10 responses to The Greatest Problem Western Christianity Faces

  1. 

    fabulous distillation. ive long taught my own children there is really only one sin: pride. all others are specific instances. pride is the stoke’s theorem of all bad behavior if you really drill down to the teachings of jesus and budda and lao tse et al. but… there is a deadly trap of pride in humility also. so be careful. keep the narrow path of exact humility not a characiture or pretense of it.

  2. 

    Boy howdy–have you ever hit the nail on the head! However, if I may, I would like to take the liberty of slightly refining your very wise observations.

    It seems to me that not all of Western Christianity is mired in the sin of pride; I believe that that distinction most truly belongs to the Roman Catholic Church and to the fundamentalist/evangelical brands of Christianity–both of which envision a theocracy, governed by each belief system’s individual worldview, as the ideal form of human existence. Those of us who belong to those boring old, politically insignificant mainstream Protestant
    denominations go about our business of celebrating our faith and ministering to our communities without much fuss or fanfare. Nor do we hold the spectre of eternal damnation over the heads of those who choose not to believe exactly as we do. We Episcopalians, Lutherans, Methodists, Presbyterians, Congregationalists, et.al., attempt to imitate Jesus’ welcoming inclusivity. For the most part we do not reject those of whom we may disapprove, telling them to come back to see us when they’ve decided to view the world through our eyes. I could go on and on, but you get my point. Just because the RCC and the fundamentalists/evangelicals grab the most headlines, doesn’t mean that they are emblematic of all of Christianity.

    In addition, I could really go off on the connection between some forms of Christianity and laissez-faire capitalism. But I’ll spare everyone and jump off my soapbox–now!

    • 

      Thank you for reading, and for your thoughtful comment! Yes, you are right – not all of Christianity is the same, and I did not intend to say this. And, because I live in the “Bible Belt”, I may see things a little differently than someone who lives in another area of the country.

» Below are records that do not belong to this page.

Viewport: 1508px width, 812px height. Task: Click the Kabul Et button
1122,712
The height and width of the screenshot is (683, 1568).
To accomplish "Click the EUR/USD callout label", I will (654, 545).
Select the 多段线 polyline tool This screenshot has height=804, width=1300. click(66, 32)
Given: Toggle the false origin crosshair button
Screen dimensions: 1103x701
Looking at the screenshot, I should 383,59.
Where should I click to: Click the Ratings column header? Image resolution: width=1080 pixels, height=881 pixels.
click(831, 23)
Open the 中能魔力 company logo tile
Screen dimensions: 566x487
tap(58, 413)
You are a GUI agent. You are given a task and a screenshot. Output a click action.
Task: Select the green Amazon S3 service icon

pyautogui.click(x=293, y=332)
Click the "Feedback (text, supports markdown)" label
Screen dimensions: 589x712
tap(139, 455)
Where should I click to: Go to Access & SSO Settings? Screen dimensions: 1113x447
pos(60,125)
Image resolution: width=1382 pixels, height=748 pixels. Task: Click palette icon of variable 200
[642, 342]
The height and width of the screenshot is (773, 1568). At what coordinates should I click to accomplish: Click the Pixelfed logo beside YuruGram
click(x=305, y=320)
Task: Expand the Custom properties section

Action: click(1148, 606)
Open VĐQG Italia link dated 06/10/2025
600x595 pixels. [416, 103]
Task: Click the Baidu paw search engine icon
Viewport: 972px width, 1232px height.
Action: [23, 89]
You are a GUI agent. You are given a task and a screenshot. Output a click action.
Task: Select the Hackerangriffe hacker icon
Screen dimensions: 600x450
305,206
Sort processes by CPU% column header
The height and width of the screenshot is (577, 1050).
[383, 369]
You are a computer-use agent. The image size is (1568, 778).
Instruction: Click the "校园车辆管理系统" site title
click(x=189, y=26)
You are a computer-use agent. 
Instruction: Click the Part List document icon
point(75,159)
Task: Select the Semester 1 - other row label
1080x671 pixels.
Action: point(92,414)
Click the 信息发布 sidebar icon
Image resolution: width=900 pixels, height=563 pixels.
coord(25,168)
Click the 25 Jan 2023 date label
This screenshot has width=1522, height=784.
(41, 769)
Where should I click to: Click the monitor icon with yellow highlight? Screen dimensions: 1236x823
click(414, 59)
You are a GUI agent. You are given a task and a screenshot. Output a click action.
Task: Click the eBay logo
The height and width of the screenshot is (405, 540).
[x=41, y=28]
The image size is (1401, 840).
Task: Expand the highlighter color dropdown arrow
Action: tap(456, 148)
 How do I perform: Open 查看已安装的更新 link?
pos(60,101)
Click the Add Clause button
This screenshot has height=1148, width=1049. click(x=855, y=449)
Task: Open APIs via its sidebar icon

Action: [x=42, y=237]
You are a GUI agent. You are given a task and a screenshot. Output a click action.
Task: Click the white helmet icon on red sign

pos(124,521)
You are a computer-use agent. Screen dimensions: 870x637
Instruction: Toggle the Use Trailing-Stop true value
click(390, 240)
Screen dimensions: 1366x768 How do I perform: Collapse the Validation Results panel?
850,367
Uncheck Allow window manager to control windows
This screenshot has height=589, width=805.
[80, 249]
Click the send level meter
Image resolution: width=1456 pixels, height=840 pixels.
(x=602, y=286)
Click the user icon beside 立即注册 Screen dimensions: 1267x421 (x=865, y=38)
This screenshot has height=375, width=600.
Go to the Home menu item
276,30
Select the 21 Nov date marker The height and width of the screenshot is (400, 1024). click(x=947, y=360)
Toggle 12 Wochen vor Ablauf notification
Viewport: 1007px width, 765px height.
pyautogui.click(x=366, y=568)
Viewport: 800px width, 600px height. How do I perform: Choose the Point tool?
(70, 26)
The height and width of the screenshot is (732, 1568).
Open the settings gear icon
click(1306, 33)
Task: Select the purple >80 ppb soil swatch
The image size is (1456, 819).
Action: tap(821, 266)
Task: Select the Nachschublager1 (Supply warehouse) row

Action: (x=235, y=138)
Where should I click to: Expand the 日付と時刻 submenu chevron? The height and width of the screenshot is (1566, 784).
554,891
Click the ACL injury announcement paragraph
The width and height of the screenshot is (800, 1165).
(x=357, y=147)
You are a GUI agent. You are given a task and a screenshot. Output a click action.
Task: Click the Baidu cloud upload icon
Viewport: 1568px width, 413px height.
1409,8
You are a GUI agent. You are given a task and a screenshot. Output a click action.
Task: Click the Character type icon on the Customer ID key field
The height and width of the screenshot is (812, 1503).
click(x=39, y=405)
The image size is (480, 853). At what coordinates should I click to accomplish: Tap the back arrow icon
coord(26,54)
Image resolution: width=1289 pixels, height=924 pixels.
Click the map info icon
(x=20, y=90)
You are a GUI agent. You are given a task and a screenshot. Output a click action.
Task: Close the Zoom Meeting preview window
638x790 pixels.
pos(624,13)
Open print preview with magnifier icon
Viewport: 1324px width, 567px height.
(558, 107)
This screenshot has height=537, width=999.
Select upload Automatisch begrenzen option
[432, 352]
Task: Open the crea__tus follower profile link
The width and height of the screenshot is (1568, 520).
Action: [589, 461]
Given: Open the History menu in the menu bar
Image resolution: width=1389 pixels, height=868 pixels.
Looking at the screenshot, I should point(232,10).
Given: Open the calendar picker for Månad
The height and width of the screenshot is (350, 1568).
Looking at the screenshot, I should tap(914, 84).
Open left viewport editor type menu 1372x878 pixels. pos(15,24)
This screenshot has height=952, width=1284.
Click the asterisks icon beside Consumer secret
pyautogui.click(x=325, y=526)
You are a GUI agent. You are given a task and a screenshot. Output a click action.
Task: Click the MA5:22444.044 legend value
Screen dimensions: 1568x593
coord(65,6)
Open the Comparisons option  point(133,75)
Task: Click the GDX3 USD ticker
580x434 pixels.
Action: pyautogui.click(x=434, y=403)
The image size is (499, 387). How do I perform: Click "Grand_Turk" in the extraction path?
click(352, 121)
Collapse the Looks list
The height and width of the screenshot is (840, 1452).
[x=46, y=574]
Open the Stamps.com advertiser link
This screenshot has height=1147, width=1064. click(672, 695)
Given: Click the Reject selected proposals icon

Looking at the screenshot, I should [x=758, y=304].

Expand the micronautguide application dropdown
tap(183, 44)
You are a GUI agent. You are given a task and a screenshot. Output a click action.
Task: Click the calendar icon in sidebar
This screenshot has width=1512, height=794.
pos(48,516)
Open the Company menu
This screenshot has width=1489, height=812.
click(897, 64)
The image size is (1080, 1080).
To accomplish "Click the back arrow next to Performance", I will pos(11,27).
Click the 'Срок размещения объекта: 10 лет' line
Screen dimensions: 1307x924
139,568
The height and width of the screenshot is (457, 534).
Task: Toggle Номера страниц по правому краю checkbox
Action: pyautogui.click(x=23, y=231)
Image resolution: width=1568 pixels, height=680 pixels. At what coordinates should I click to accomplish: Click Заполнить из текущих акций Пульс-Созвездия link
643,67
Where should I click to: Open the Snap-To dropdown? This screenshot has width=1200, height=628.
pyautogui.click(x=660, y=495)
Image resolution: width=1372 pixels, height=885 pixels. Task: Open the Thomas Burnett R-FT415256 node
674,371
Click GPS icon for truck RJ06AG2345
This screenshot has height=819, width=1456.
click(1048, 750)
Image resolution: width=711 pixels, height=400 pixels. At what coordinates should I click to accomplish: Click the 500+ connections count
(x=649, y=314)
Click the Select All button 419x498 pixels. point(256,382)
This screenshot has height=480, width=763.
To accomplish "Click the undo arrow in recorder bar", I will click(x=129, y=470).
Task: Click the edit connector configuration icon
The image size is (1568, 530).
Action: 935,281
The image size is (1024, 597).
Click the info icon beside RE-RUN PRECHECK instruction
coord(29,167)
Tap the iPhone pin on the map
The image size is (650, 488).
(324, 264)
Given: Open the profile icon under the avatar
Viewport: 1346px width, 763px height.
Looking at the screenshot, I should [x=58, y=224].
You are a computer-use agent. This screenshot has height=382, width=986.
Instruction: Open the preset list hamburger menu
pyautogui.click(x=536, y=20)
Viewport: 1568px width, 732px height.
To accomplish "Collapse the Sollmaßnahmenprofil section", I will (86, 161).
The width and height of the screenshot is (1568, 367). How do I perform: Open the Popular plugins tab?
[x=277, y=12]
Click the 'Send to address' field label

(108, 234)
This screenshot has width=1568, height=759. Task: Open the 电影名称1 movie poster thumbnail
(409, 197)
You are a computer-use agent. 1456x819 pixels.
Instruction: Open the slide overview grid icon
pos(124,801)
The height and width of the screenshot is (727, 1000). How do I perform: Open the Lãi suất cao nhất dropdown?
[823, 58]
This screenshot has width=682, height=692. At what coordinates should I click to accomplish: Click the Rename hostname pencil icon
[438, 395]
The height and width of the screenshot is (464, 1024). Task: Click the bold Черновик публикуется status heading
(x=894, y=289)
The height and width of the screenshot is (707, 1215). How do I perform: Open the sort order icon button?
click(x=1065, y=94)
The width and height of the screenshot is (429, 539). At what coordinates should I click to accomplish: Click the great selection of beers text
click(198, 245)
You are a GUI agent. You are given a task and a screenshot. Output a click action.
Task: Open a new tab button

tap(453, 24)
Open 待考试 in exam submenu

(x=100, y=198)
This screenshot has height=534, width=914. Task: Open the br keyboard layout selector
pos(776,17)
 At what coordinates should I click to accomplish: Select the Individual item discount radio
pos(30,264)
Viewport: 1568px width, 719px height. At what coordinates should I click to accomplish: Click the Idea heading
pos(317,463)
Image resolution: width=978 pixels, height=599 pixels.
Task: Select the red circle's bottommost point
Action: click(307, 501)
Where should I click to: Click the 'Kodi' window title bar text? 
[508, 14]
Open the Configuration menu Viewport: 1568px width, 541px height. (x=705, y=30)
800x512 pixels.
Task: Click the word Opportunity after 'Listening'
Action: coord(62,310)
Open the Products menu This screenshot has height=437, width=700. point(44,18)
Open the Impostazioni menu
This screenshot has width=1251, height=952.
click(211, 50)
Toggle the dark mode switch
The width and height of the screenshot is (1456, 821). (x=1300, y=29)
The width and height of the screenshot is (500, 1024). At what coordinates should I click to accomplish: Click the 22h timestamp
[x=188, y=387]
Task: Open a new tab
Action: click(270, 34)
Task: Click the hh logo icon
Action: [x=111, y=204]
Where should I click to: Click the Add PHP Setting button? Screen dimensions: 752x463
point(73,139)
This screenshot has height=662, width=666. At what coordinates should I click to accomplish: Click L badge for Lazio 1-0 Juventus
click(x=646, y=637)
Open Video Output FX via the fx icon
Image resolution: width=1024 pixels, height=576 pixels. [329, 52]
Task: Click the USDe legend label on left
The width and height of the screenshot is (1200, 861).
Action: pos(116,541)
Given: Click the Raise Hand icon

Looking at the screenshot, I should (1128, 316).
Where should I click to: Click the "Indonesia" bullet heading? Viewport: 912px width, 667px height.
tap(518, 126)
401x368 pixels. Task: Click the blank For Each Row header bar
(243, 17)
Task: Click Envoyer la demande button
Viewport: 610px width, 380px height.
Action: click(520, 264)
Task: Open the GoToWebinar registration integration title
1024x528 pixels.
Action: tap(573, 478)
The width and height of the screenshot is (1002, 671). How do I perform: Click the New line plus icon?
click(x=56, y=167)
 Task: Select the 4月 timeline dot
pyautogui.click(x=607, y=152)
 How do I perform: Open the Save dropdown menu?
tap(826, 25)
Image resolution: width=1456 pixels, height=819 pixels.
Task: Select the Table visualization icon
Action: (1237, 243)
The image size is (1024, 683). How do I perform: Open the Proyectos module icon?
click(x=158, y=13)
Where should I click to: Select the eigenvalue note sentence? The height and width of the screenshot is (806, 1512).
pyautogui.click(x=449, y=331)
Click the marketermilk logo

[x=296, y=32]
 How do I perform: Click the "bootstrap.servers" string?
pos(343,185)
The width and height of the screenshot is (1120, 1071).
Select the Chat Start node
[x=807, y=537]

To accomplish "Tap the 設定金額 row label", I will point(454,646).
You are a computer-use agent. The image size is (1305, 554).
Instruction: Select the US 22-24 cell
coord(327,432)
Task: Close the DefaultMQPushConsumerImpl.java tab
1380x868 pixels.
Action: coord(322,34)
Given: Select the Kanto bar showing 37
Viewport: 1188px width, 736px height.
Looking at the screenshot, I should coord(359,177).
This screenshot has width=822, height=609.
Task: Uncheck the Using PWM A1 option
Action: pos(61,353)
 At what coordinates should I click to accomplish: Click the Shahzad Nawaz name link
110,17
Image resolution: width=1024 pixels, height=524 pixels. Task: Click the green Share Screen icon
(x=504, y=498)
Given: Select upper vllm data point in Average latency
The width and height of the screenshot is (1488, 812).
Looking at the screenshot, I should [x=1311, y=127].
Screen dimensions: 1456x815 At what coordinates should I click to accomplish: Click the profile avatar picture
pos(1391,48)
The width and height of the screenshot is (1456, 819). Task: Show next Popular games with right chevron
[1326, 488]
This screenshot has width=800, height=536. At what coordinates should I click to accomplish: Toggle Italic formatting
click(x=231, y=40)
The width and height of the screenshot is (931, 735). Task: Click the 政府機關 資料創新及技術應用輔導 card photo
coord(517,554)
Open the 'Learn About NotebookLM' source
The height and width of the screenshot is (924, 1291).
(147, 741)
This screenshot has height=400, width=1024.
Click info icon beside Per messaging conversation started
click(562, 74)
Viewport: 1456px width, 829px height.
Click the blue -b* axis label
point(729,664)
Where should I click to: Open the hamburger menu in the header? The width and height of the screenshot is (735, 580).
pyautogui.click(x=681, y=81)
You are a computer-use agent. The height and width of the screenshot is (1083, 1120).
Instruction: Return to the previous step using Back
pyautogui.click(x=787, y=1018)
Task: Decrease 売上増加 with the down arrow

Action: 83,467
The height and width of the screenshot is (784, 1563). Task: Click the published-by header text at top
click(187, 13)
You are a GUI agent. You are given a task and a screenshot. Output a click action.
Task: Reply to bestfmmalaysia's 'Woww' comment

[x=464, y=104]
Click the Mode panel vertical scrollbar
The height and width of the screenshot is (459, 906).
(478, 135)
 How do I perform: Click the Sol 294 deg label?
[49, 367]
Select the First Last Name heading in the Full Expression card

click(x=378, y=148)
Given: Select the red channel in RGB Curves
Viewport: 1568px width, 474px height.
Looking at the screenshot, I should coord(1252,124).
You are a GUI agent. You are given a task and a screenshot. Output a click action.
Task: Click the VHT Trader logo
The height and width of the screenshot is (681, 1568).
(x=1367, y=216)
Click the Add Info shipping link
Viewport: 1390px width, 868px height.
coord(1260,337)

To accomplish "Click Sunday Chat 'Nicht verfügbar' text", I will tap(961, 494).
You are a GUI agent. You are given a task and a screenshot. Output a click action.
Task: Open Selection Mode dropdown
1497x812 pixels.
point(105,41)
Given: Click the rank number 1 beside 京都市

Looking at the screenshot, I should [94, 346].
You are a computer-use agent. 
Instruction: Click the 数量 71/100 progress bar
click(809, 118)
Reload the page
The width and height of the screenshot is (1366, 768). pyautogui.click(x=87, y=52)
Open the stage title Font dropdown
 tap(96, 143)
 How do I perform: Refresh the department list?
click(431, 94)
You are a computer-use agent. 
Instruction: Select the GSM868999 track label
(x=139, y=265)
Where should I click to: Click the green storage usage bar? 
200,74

      But, YES! I’d love to explore some more of the connections between certain forms of Christianity and laissez-faire capitalism! I’ve written a little bit on the subject of how Jesus challenged empire, and touched a little bit on how I think this would be challenging to the American Capitalistic views, but so much could be written on this!

      Geoff

      • 

        I can tell you this–we Grace Church Episcopalians in Manchester, NH must be really lousy capitalists. We’ve been patching up our 40-year-old boiler for the last 15 years because just haven’t been able to afford a new one. Since our beautiful church is 150+ years old, it can be more than a wee bit drafty on a midwinter’s Sunday morning! Every time we get a little bit extra in our budget, it usually goes to one of our community outreach projects and we just keep on trusting that the Lord will keep the boiler running.

  3. 

    Excellent! Amazing post, thank you for putting into words what I find so difficult to express. That I want to love going to church, but it seems no matter where I go, I to some extent end up having to reteach my children that hating, finger pointing, judgement and derision are NOT supposed to be part of worshiping God or following Christ.

    • 

      I hope you find a good church home, Jennifer. Keep seeking – it will be worth it. And don’t forget that the way you model Jesus to your children is far more important to them than the way they see people in church acting.